Making people choose between hope and hospice is both cruel and unnecessary. In the United Kingdom, for example, patients can enter hospice and still receive that last ditch round of chemotherapy if that is what they want. Not surprisingly, hospice participation in the U.K. is historically higher than here.

Interestingly, most hospice patients get so much benefit out of hospice they don't pursue painful life-extending care. Even so, knowing they can makes it far easier to make the hospice choice.

Hospice expert Ira Byock, author of The Best Care Possible, concurs with the change we suggest. He told us: "A third of all U.S. hospice patients die within a week of being admitted. Thus, because of the 'terrible choice' Medicare rules impose, hospice is not doing end-of-life care as much as brink-of-death care."

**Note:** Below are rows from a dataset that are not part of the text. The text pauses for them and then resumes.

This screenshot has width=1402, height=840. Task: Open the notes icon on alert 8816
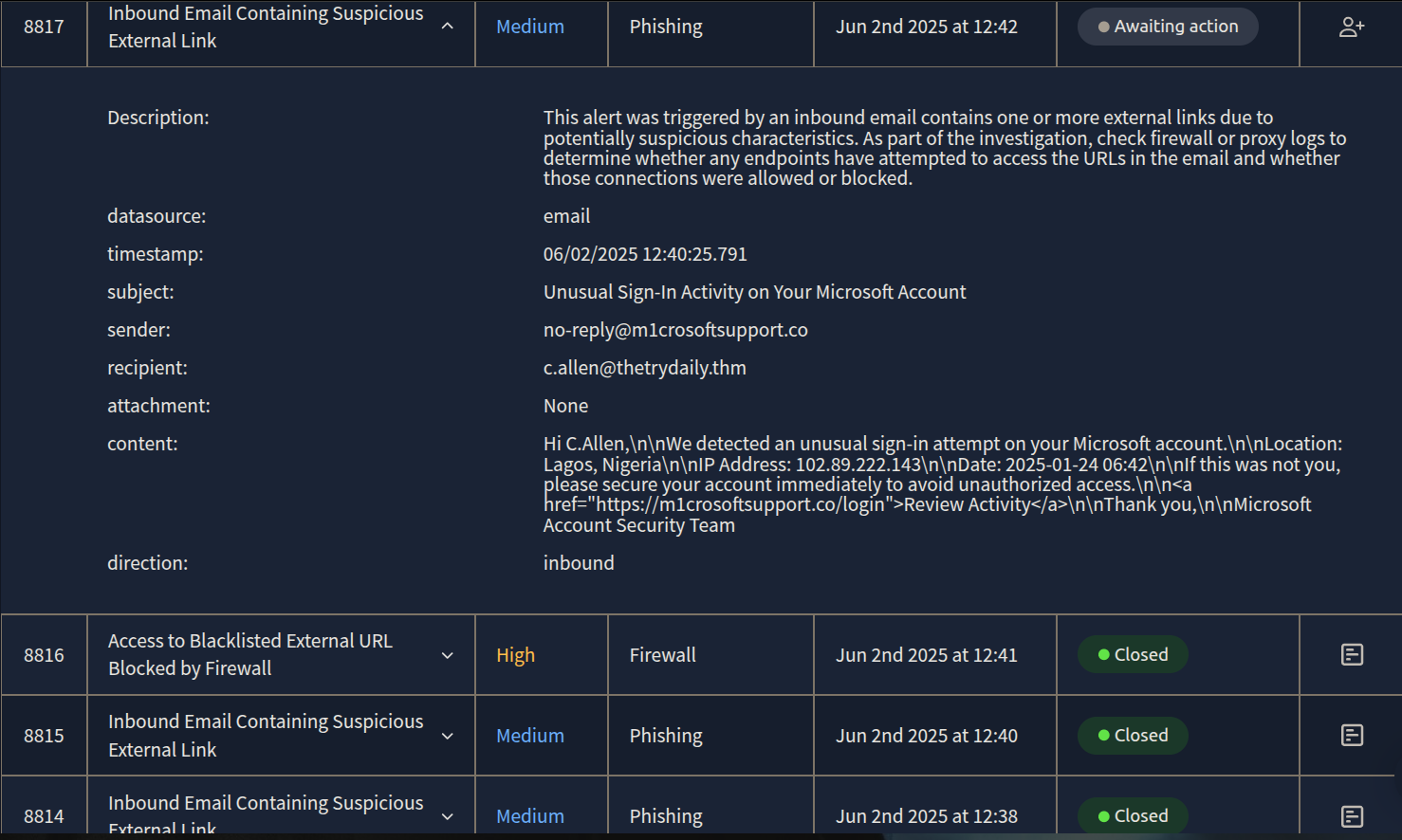(x=1351, y=654)
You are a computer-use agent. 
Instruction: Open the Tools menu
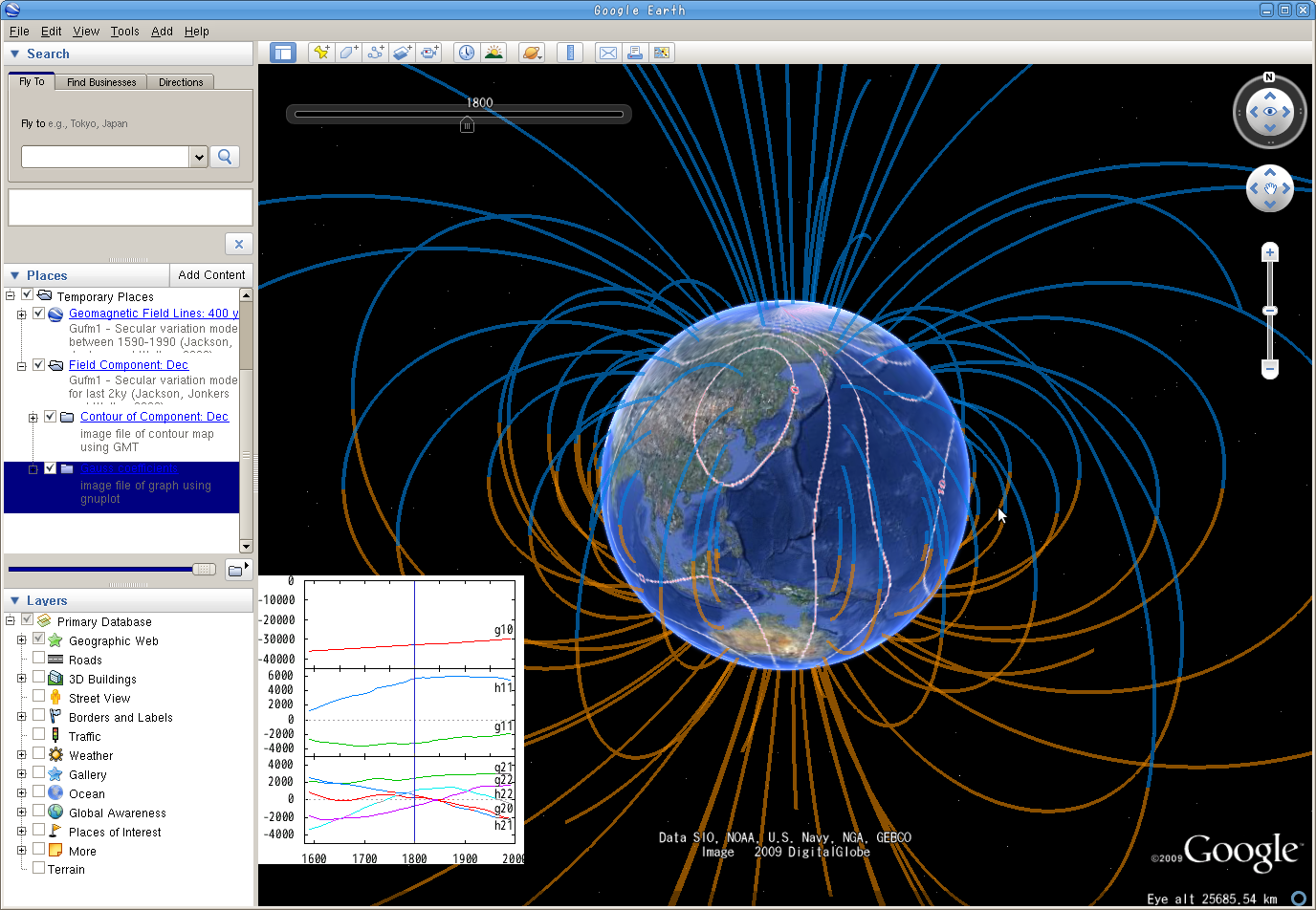(124, 32)
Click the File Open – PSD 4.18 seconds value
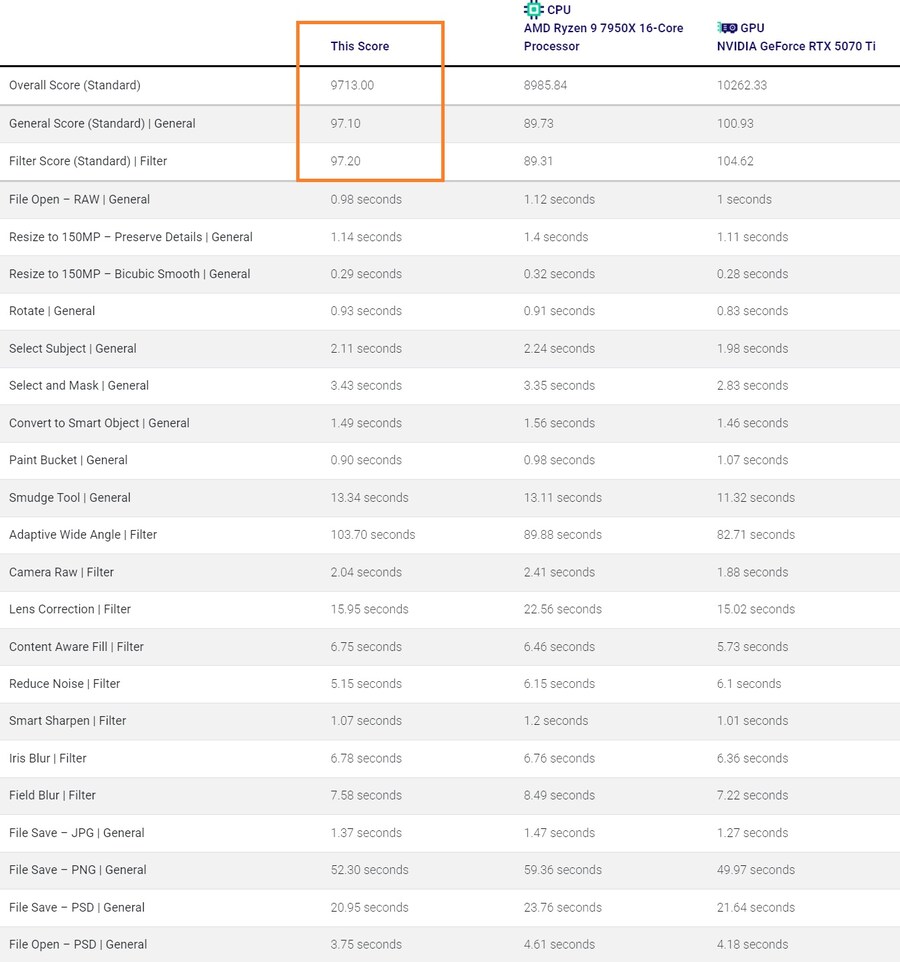Image resolution: width=900 pixels, height=962 pixels. point(752,944)
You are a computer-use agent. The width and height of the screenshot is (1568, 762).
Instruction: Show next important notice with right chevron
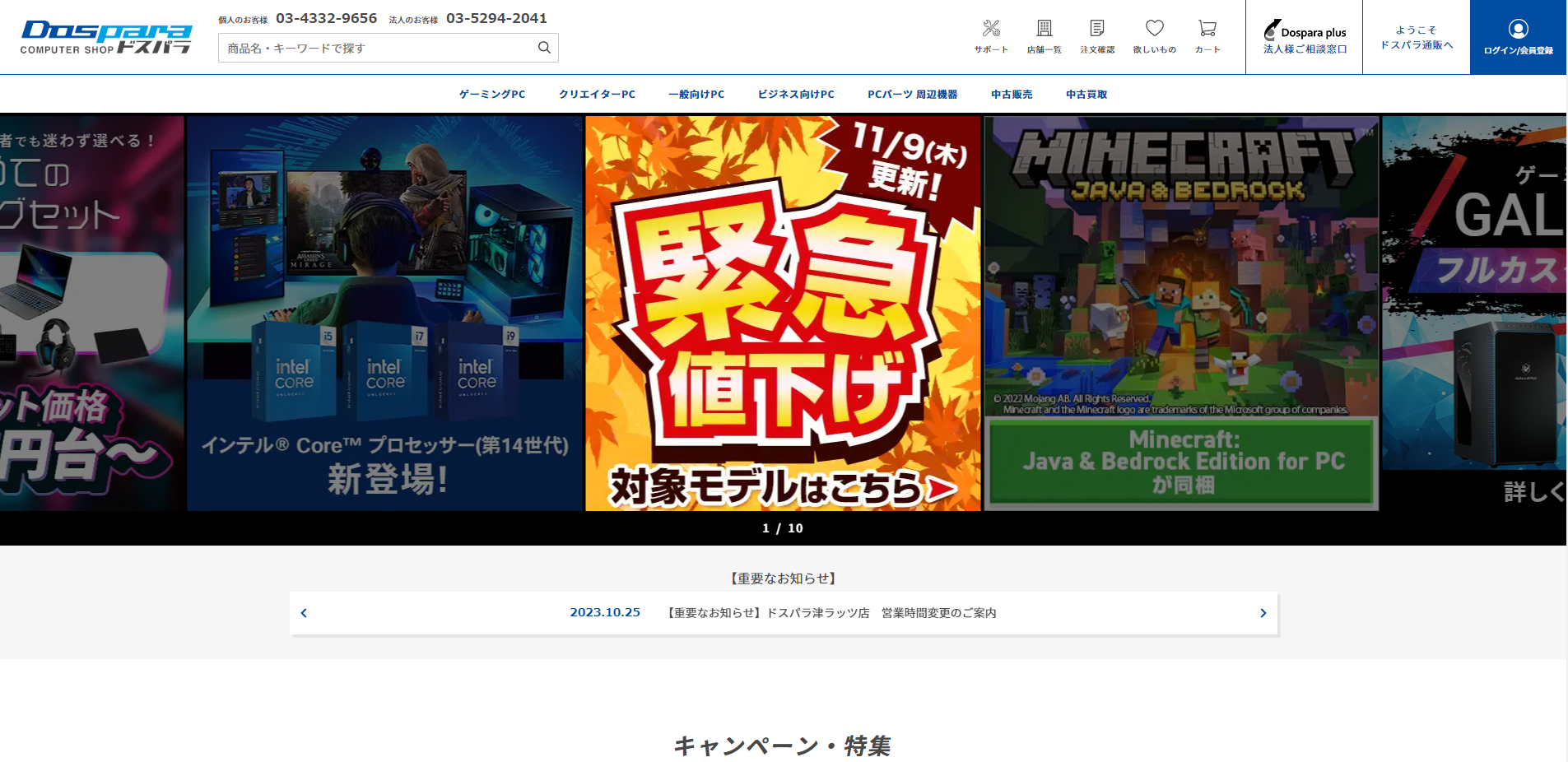tap(1263, 613)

That needs to change. If we really care about death with dignity, we will stop making dying patients choose between hope and comfort when they can easily — and affordably — have both.

Whatever happens with the assisted suicide debate, the more attractive we make hospice to those in need, the more they and their families will benefit from this truly beneficent approach to caring for the dying.

Arthur Caplan, Ph.D, is the head of the Division of Medical Ethics at NYU Langone Medical Center. Author Wesley J. Smith is a senior fellow in the Discovery Institute's Center on Human Exceptionalism and a consultant to the Patients Rights Council.